- Promotional poster for Lights and Shadows
- Also known as: Light and Shadow
- Hangul: 빛과 그림자
- RR: Bitgwa geurimja
- MR: Pitkwa kŭrimja
- Genre: Romance; Drama; Musical; Period drama;
- Written by: Choi Wan-kyu
- Directed by: Lee Joo-hwan
- Starring: Ahn Jae-wook; Nam Sang-mi; Lee Pil-mo; Son Dam-bi;
- Country of origin: South Korea
- Original language: Korean
- No. of episodes: 64

Production
- Running time: 70 minutes
- Production companies: KPAX Lights and Shadows SPC

Original release
- Network: Munhwa Broadcasting Corporation
- Release: November 28, 2011 – July 3, 2012

= Lights and Shadows (TV series) =

South Korean television series

Lights and Shadows is a 2011 South Korean retro-drama series, starring Ahn Jae-wook, Nam Sang-mi, Lee Pil-mo and Son Dam-bi.

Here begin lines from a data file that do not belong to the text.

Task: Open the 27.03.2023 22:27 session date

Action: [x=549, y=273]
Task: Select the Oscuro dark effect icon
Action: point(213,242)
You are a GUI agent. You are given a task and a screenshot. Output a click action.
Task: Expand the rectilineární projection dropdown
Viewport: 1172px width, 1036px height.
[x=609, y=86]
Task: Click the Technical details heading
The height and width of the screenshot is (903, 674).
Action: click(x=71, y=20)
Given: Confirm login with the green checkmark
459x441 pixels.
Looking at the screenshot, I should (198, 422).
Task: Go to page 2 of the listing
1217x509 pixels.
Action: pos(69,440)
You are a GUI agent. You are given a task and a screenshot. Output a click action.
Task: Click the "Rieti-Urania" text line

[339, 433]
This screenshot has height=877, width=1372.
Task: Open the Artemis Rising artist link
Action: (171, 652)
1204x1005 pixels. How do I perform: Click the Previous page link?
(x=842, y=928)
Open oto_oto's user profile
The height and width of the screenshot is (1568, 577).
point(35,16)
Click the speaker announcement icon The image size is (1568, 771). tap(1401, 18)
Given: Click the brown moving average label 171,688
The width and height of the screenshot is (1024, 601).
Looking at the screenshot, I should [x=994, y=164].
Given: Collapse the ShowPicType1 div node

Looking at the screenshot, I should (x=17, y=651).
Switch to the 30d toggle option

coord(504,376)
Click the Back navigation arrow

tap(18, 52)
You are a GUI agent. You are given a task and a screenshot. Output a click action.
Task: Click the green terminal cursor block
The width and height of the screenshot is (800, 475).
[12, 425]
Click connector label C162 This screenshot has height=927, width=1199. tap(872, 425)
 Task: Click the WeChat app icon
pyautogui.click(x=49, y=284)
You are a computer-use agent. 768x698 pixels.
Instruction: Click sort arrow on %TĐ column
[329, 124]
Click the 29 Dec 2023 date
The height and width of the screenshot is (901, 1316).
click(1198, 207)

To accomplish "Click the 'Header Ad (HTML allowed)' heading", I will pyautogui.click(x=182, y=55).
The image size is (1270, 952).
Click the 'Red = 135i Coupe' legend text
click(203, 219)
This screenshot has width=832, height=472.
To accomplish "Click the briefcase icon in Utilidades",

It aired on MBC from November 28, 2011 to July 3, 2012 on Mondays and Tuesdays at 21:55 for 64 episodes.

The series was originally planned for 50 episodes, but it was extended to 64 due to high ratings.

==Plot==
It tells the story of Kang Ki-tae who came from a wealthy family and became the first national entertainer during the Vietnam War in the 1970s and 1980s.

==Cast==

===Main characters===
- Ahn Jae-wook as Kang Ki-tae
- Nam Sang-mi as Lee Jung-hye
- Lee Pil-mo as Cha Soo-hyuk
- Son Dam-bi as Yoo Chae-young

===Supporting characters===
- Jun Kwang-ryul as Jang Chul-hwan
- Lee Jong-won as Jo Myung-kook
- Sung Ji-ru as Shin Jung-goo
- Shin Da-eun as Kang Myung-hee
- Son Jin-young as Hong Soo-bong
- Ahn Gil-kang as Noh Sang-taek
- Lee Se-chang as Choi Sung-won
- Kim Hee-won as Yang Tae-sung
- Ryu Dam as Yang Dong-chul
- Jun Gook-hwan as Kang Man-shik
- Park Won-sook as Park Kyung-ja
- Kim Mi-kyung as Kim Geum-rye
- Seo Seung-man as Johnny Boy
- Kim Dong-gyoon as Cherry Boy
- Ha Jae-sook as Lee Kyung-sook
- Lee Ah-yi as Kim Gye-soon
- Narsha as Lee Jung-ja
- Han Ki-woong as Gi-woong
- Jo Mi-ryung as Soon-ae
- Heo Ga-yoon as Hyun-kyung
- Hong Jin-young as Yoon Ji-hye
- Cha Tae-hyun as drunkard (cameo, ep 2)
- Seungri as Ahn Jae-su (cameo, ep 9-10)
- Kim Gyu-ri

== Awards and nominations ==

| Year | Award | Category | Recipient | Result |
| 2012 | MBC Drama Awards | Drama of the Year | Lights and Shadows | Nominated |
| Top Excellence Award, Actor in a Special Project Drama | Ahn Jae-wook | Nominated |
| Top Excellence Award, Actress in a Special Project Drama | Nam Sang-mi | Nominated |
| Excellence Award, Actor in a Special Project Drama | Lee Jong-won | Nominated |
| Excellence Award, Actor in a Special Project Drama | Lee Pil-mo | Nominated |
| Excellence Award, Actress in a Special Project Drama | Shin Da-eun | Nominated |
| Golden Acting Award, Actor | Jun Kwang-ryul | Won |
| Golden Acting Award, Actress | Lee Hwi-hyang | Nominated |

==International broadcast==
- It aired in Vietnam on VTC9 - Let's Viet beginning February 22, 2014, under the title Ánh sáng và bóng tối.